Qual è la motivazione che la Ue dovrebbe usare per sospendere l’accordo?
L’accordo di associazione prevede all’articolo 2 la sua sospensione in caso di violazione dei diritti umani. È venuto il momento di usare con Israele strumenti di pressione economica, e non sto parlando di boicottaggio o di sanzioni Semplicemente, se l’Ue firma accordi poi li deve rispettare e far rispettare. Nell’Europarlamento ad esempio siamo riusciti a bloccare l’avanzamento delle relazioni con Israele e spero che resti congelato perché anche questo è uno strumento di pressione efficace. Le «buone maniere» non sono sufficienti.

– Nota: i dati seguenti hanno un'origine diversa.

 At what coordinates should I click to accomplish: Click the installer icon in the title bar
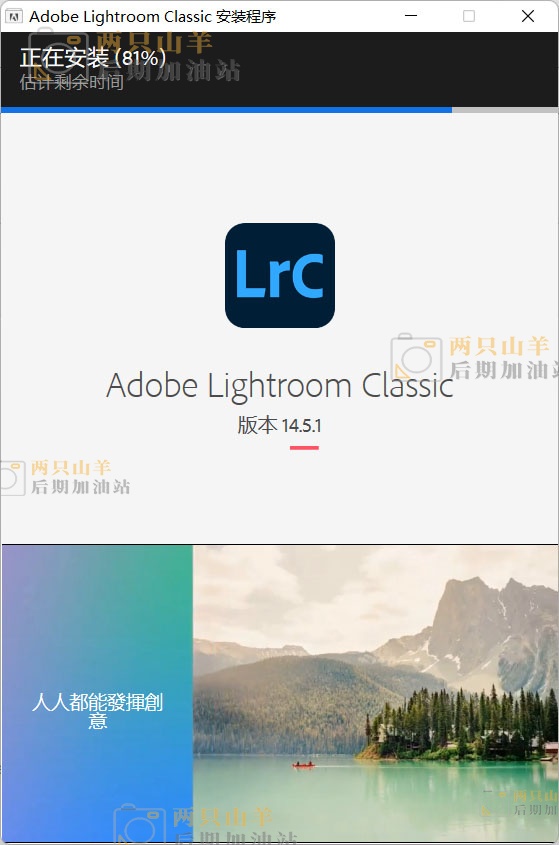pyautogui.click(x=14, y=16)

Penso anche che dovremmo rafforzare le nostre relazioni con i gruppi israeliani che combattono una lotta non violenta, i giovani che protestano davanti al muro o le donne, un gruppo delle quali ha raccolto su un sito tutte le informazioni sugli investimenti negli insediamenti e su chi approfitta dell’occupazione.
Lei ritiene utile la marcia, un evento che ha mosso dall’Italia 400 persone?
Sì, è un modo anche questo di informare. Ho accompagnato molte di queste persone sotto il muro o nei campi profughi a vedere coi propri occhi quel che sui giornali non sempre si legge. Non è solo una presenza che parla del dialogo con equidistanza...hanno visto.
Ma oggi alla conferenza l’Europa come ha risposto?
C’erano i suoi massimi rappresentanti qui. È stato terribile sentire gente che conosce benissimo la situazione palestinese assumere un atteggiamento formale, ripetere le stesse cose senza il coraggio di dire che bisogna fare pressioni anche economiche su Israele.
Responsabilità europeee e israeliane, ma anche palestinesi, come insegna la melina sul rapporto Goldstone...
Considero un errore di una parte dell’Anp aver chiesto il rinvio del rapporto, ma trovo anche vergognoso che le accuse vengano fatte solo all’Autorità palestinese e non anche a chi ha fatto pressioni su di lei, Fayyad e il suo governo non erano d’accordo per fare un esempio. E questo ricatto è da ascrivere agliUsa, ai governi europei e ai governi arabi che sono i soggetti in grado di presentare risoluzioni all’Assemblea dell’Onu.